May 31, 2013 11:24 am
by Gavyn Davies
Fiscal austerity, a concept which German Chancellor Merkel says meant nothing to her before the crisis, may have passed its heyday in the eurozone. This week, the European Commission has published its country-specific recommendations, containing fiscal plans for member states that are subject to excessive deficit procedures. These plans, which will form the basis for political discussion at the next Summit on 27-28 June, allow for greater flexibility in reaching budget targets for several countries, including France, Spain, the Netherlands and Portugal.
Furthermore, there have been rumblings in the German press suggesting that Berlin is beginning to recognise that fiscal consolidation without economic growth could prove to be a Pyrrhic victory. If true, this could mark the beginning of a new approach in the eurozone, helping the weakest region in the global economy to recover from a recession that has already dragged on far too long. So how real is the prospect of change?
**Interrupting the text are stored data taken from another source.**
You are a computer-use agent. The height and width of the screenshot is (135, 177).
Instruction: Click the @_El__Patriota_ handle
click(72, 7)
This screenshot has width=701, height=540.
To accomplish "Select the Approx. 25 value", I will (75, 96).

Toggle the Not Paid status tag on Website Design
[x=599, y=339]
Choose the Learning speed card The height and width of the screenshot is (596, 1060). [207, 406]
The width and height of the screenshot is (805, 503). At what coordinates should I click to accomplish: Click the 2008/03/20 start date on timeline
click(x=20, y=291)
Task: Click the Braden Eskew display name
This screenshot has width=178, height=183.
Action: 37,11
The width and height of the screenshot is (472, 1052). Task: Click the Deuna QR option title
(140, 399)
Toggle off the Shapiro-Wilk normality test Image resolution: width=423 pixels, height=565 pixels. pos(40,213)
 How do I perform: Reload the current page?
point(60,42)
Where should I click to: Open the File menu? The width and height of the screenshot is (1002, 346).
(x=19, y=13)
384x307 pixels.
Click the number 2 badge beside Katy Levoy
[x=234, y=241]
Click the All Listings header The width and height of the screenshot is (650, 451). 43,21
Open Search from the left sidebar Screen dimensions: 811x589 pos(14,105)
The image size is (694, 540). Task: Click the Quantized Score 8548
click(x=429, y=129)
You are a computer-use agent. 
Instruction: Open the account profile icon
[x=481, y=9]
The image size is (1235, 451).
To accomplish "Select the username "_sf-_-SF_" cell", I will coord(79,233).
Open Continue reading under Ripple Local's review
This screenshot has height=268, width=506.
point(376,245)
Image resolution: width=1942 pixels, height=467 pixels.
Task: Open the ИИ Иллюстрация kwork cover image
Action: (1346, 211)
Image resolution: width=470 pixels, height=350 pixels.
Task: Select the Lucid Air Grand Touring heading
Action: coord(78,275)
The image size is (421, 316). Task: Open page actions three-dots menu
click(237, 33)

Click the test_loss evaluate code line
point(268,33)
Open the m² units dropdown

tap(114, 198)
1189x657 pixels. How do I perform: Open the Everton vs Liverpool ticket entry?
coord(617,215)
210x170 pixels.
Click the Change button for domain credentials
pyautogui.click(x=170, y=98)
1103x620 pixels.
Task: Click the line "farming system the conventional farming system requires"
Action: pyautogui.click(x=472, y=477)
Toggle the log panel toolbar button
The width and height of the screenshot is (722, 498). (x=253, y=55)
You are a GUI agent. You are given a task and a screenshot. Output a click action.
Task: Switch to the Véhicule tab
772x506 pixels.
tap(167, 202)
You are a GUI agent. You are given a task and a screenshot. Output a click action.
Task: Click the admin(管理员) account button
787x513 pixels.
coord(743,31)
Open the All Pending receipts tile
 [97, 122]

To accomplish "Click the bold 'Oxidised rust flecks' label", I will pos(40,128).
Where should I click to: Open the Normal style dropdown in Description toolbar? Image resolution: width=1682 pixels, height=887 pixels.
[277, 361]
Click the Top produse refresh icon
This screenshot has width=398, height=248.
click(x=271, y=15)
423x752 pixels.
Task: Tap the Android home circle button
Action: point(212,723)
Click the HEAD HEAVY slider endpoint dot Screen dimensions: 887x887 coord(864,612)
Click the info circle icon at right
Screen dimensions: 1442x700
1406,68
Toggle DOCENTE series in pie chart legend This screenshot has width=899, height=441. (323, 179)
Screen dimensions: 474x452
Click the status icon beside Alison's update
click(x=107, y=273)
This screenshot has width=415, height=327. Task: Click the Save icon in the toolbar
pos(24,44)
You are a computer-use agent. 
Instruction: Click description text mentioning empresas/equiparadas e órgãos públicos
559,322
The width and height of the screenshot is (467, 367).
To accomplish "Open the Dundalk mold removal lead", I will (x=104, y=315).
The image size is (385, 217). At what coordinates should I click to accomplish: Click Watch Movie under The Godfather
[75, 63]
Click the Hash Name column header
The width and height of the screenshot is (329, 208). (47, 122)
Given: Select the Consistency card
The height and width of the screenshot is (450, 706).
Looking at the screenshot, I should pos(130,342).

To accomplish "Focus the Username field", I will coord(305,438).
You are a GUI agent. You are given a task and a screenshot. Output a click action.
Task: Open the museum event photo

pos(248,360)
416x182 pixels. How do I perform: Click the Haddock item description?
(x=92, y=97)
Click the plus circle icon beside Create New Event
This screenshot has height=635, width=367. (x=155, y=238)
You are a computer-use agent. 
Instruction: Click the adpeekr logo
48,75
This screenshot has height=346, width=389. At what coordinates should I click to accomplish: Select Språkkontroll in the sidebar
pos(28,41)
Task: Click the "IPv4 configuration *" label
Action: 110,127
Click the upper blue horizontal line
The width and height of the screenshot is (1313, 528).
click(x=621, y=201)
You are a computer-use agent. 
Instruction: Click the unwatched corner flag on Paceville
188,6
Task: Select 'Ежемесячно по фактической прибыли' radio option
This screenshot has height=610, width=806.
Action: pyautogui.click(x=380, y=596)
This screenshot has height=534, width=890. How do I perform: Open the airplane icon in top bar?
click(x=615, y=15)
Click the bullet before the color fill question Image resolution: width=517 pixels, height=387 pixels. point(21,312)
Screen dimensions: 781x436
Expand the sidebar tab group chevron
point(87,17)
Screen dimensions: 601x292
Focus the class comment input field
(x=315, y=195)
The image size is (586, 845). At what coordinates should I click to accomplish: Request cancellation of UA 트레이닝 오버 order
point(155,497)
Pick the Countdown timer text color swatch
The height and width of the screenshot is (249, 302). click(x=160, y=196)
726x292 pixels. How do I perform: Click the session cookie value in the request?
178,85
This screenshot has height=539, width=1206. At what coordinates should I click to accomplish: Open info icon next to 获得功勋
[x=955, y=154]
The planned path for the fiscal stance
The commission proposals on budgetary policy have been widely heralded as providing more time for the troubled economies to reduce their budget deficits to below 3 per cent of GDP, and that is certainly true. Furthermore, Italy is rewarded for good behaviour by being removed from the excessive deficit procedure altogether. But the budget arithmetic is presented by the Commission in such an opaque form that it is very difficult to see how much the stance of fiscal policy will really change in the next few years compared to the recent past.
The attached document, prepared by my Fulcrum colleague Juan Antolin-Diaz, attempts to clarify the situation for the eurozone as a whole, and for each of the major economies affected. In summary, the essential point is that countries with excessive deficits can now use the automatic fiscal stabilisers in full in response to weaker GDP growth, provided that they continue to improve their underlying structural deficits over the medium term. The result is higher deficits in the near term, implying that it will take one to three years longer to reduce the deficits to under 3 per cent of GDP.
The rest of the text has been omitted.